Spam, which uses the same port as regular e-mail traffic, thus becomes the convenient excuse for eliminating the open Internet and creating a new, carrier-controlled network in which innovative services like Netflix Video on Demand can be killed, because they threaten cable's business model.
Written by Dana Blankenhorn, Inactive

In all the words being written about Comcast's violating net neutrality and throttling down BitTorrent, no one has pointed to their excuse.

Bandwidth. (To the right, a yummy pork shoulder and ham product from the good folks at Hormel.)

Many small ISPs, especially if they're based on WiFi, routinely throttle down BitTorrent and other peer-to-peer applications. They have done so for years. Their bandwidth costs them real money, and the only way they say they can assure adequate speed to all is to minimize the movement of big files.

But what's the biggest bandwidth hog out there? Spam. I use Comcast, and over 95% of what comes through my Internet connection each day is spam. Cleaning it out of my own Internet pipes with Mailwasher helps, but it's like clearing out a sewer next to a construction project that lacks retaining fences. You have to do it all the time.

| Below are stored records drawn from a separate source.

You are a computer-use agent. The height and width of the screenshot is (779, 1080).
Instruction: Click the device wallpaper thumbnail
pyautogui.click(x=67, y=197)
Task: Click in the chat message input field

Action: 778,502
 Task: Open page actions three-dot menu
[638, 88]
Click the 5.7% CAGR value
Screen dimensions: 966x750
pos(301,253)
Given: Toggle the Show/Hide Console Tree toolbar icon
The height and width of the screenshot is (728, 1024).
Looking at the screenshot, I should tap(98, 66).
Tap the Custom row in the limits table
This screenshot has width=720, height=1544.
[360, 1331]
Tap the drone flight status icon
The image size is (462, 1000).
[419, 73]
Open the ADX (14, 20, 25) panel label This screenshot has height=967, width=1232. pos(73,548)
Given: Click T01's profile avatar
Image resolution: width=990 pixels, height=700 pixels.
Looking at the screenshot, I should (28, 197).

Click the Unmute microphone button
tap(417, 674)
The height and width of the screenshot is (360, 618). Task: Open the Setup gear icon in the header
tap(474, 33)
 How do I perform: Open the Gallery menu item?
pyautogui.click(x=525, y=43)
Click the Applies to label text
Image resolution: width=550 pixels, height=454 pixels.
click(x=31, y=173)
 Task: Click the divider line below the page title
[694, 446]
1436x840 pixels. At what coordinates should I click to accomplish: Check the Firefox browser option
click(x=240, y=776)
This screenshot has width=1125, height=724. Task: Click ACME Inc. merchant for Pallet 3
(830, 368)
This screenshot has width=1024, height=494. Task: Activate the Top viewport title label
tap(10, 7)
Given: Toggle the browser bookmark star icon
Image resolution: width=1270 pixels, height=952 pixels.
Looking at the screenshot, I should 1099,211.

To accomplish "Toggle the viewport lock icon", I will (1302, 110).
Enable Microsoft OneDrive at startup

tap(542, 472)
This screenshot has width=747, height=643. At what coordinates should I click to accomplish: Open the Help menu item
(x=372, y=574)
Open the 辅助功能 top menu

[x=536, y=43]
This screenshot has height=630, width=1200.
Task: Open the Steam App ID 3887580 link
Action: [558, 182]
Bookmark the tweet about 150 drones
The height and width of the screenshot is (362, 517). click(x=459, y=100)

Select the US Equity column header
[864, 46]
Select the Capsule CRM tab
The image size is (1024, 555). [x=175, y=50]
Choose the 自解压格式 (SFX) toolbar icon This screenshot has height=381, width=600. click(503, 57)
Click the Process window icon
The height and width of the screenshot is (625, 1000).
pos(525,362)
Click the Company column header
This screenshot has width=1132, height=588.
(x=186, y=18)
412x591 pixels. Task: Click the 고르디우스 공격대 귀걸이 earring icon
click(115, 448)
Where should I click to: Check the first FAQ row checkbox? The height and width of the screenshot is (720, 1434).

Very little is done about spam, but ISPs are very upset over people they label "bandwidth hogs" -- users of peer-to-peer services who keep data flowing in-and-out all the time. This has led many to buy "traffic management boxes" from firms like Ellacoya, which use deep packet inspection to control what users do with their connections.

Comcast is merely one of the larger companies to deploy this kind of technology, but it's an industry-wide trend. By inspecting what packets are doing inside a network, an ISP can decide which get through and which get stalled. They can, in other words, define the Internet to suit their business model, rather than have customers on either side of a connection define it to suit their needs.

Spam, which uses the same port as regular e-mail traffic, thus becomes the convenient excuse for eliminating the open Internet and creating a new, carrier-controlled network in which innovative services like Netflix Video on Demand can be killed, because they threaten cable's business model of deciding what you can watch, and getting a rake-off on it.

The Internet, the dumb network, is dead. Meet the CorporateNet. The new boss is not the same as the old boss. And if they can kill BitTorrent, they can kill open source. All they need is an excuse.

Thus it's no coincidence that the U.S. is no longer the technology king. Once people who control bottlenecks are able to throttle down change, and are given both legitimate (spam) and illegitimate (monopoly) reasons to do it, that's the inevitable result.